The new organ provides a unique voice to the metropolitan area, and for this, we are grateful to Sherer, Fourth Church, and Quimby for their vision and hard work. Chicago has a wide palette of organ sound, but nothing quite like this instrument. The dedication brochure notes that the instrument is “conceived as an American symphonic organ, with English Romantic leanings, and is especially notable for individually beautiful and characteristic tone colors, which, while widely diverse, nevertheless blend together seamlessly to create a wide range of ensembles.” With seven manual divisions (Great, Swell, Choir, Positiv, Orchestral, Fanfare, and Antiphonal), the instrument certainly lives up to its design principles. (To view the organ’s stoplist, visit quimbypipeorgans.com/in-progress/new/fourth-presbyterian-church.)

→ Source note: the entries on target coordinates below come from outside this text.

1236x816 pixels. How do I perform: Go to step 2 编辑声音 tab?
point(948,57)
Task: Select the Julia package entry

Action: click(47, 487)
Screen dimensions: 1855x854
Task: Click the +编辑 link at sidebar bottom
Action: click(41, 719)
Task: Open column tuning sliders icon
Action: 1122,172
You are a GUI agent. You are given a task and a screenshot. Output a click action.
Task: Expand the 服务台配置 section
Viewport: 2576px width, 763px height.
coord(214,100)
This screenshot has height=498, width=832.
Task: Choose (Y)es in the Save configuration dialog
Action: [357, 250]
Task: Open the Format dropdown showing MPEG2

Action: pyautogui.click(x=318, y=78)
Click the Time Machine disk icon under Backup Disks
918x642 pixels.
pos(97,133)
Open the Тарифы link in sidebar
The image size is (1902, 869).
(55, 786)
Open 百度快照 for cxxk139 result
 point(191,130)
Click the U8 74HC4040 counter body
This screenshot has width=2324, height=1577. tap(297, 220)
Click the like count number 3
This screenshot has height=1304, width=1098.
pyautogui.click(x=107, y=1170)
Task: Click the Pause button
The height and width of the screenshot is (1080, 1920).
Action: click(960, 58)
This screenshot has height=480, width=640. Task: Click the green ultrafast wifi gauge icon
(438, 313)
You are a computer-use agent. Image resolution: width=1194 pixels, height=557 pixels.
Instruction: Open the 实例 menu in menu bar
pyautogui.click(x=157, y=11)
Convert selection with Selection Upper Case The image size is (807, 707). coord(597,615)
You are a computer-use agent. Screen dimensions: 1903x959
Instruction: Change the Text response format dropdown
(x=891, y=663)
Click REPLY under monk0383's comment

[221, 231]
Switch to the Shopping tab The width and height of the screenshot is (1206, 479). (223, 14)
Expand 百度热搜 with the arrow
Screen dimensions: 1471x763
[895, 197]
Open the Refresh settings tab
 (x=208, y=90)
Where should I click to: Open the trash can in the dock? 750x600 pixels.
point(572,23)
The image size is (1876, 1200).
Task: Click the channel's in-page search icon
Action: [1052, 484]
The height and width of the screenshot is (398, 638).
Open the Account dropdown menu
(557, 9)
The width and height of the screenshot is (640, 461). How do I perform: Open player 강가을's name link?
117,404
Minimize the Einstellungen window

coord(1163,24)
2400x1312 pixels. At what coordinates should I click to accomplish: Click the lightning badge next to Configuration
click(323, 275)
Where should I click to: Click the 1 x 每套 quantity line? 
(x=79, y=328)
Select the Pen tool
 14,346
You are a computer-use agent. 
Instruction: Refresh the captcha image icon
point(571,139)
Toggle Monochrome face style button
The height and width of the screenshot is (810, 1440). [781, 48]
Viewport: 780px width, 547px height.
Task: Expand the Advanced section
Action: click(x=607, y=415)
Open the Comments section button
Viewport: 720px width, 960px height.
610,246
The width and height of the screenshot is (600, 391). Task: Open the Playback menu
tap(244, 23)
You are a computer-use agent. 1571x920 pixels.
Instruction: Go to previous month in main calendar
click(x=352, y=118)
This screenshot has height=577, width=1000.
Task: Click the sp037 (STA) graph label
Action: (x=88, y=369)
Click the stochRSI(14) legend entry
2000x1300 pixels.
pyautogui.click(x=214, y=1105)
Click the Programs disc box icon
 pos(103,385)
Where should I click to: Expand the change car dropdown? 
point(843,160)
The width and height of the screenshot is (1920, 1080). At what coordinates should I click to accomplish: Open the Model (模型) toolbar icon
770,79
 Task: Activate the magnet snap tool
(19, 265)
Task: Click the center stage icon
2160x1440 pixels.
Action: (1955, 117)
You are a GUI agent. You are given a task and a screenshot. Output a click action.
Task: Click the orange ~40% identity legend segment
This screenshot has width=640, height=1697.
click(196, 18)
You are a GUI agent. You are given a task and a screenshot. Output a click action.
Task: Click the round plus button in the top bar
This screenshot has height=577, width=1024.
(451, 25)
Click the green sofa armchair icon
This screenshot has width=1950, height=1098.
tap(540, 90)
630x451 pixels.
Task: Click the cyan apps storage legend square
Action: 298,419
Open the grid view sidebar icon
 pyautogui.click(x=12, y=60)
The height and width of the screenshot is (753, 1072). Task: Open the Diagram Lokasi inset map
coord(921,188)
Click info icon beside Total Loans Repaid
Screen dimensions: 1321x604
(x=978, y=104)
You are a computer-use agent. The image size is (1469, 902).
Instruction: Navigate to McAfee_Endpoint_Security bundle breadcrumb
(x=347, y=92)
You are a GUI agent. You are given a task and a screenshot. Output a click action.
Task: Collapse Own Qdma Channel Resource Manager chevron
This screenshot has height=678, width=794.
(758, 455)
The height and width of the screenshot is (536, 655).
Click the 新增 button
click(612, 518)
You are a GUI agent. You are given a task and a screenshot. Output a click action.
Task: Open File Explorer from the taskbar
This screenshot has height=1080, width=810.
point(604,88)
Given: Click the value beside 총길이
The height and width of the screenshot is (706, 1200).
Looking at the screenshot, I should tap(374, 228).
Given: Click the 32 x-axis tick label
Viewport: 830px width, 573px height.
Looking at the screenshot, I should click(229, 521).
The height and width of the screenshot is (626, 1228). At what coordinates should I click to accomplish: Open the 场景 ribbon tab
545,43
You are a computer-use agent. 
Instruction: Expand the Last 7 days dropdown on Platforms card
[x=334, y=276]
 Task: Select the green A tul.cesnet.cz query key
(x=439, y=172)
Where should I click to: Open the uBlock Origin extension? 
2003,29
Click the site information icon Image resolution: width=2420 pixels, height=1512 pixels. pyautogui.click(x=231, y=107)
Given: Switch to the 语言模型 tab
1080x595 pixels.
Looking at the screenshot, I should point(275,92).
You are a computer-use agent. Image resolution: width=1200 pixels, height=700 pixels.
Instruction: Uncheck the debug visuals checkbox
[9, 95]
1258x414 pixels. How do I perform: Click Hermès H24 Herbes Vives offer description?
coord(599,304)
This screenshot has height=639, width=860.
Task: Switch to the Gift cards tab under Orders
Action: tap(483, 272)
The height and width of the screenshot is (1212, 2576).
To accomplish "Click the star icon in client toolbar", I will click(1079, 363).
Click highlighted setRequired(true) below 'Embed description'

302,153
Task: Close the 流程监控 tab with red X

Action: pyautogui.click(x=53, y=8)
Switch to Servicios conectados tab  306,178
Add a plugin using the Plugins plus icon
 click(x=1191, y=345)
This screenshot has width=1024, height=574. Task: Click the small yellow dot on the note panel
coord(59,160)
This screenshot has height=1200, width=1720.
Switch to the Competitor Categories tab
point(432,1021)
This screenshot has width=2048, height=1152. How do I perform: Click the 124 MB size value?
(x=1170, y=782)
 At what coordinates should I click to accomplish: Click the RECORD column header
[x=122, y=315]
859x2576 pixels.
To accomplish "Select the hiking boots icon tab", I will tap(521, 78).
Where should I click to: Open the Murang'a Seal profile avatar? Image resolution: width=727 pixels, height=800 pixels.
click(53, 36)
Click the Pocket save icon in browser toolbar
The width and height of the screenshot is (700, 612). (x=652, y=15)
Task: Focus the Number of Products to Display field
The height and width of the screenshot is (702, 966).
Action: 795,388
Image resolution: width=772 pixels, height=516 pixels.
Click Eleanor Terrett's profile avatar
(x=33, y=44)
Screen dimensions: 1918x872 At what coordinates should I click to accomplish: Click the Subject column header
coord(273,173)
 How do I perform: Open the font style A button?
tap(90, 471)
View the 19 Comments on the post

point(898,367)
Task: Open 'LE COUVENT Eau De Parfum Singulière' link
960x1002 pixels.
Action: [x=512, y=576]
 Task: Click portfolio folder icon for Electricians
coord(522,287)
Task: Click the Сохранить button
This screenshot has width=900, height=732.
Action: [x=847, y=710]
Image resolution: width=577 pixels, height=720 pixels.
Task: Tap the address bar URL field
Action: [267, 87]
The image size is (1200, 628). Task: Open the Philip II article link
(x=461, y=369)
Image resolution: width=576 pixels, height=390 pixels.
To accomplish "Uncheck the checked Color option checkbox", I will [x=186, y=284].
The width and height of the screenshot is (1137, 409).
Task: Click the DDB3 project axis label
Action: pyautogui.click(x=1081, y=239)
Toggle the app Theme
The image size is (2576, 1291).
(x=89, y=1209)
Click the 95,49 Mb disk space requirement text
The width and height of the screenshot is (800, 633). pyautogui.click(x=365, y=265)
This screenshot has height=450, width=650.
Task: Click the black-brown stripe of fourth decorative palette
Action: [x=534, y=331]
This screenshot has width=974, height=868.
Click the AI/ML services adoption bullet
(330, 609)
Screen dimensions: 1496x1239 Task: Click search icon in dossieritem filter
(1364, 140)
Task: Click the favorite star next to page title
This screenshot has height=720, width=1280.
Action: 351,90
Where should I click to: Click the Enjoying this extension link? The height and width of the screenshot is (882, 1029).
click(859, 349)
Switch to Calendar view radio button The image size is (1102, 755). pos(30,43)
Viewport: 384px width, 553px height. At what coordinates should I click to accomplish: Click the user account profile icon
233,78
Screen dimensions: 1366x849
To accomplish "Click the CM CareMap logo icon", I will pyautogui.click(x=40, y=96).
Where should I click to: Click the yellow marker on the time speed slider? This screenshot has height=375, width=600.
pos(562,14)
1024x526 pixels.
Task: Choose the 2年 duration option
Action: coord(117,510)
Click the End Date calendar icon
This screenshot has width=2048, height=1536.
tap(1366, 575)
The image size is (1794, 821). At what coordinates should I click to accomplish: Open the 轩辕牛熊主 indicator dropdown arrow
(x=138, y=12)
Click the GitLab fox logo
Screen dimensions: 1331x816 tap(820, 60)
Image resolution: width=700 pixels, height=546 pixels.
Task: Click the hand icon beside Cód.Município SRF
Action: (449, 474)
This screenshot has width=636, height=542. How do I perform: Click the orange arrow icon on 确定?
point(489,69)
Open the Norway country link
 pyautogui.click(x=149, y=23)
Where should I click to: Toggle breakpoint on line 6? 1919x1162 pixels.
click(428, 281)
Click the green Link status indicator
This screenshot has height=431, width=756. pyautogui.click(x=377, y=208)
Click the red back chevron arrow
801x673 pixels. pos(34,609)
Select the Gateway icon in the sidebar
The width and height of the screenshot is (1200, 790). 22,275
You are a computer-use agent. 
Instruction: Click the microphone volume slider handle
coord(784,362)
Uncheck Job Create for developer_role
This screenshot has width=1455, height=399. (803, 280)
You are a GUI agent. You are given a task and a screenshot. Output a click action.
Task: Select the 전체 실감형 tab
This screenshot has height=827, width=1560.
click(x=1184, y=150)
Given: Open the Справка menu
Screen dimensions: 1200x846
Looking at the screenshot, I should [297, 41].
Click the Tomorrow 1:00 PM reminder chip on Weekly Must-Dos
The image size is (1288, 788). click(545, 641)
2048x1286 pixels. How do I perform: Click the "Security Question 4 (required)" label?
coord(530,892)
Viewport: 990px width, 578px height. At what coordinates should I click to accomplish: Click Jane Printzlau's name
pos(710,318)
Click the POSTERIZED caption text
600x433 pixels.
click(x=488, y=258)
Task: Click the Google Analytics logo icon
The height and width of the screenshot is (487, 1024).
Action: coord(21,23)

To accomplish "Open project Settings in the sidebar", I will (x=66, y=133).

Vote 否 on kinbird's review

One might be concerned that 142 ranks in a room this size would be entirely too much. The organ does indeed command the room (in a way the previous organs never were able to do), but it does not become so burdensome that one begins to look for exit signs. This organ has broad fundamental, coupled with upperwork, a combination not heard in this space before. The orchestral voices are lovely, and for this writer, undoubtedly the strings are the most remarkable. The Quimby organ is surely the most flexible of the three instruments that have graced this building. The only instrument of this builder in the city and its immediate suburbs, it is a welcome addition to our rich artistic scene.

The only disappointment of the evening was the lack of organists in attendance. In our day, with fewer and fewer pipe organs under commission, with churches closing or no longer using their organs, Fourth Church is to be enthusiastically thanked for its commitment to its music program and outreach. We need to support these events with at least our presence. But if you missed this event, there will be plentiful opportunities, as the church has many organ recitals scheduled in the near future.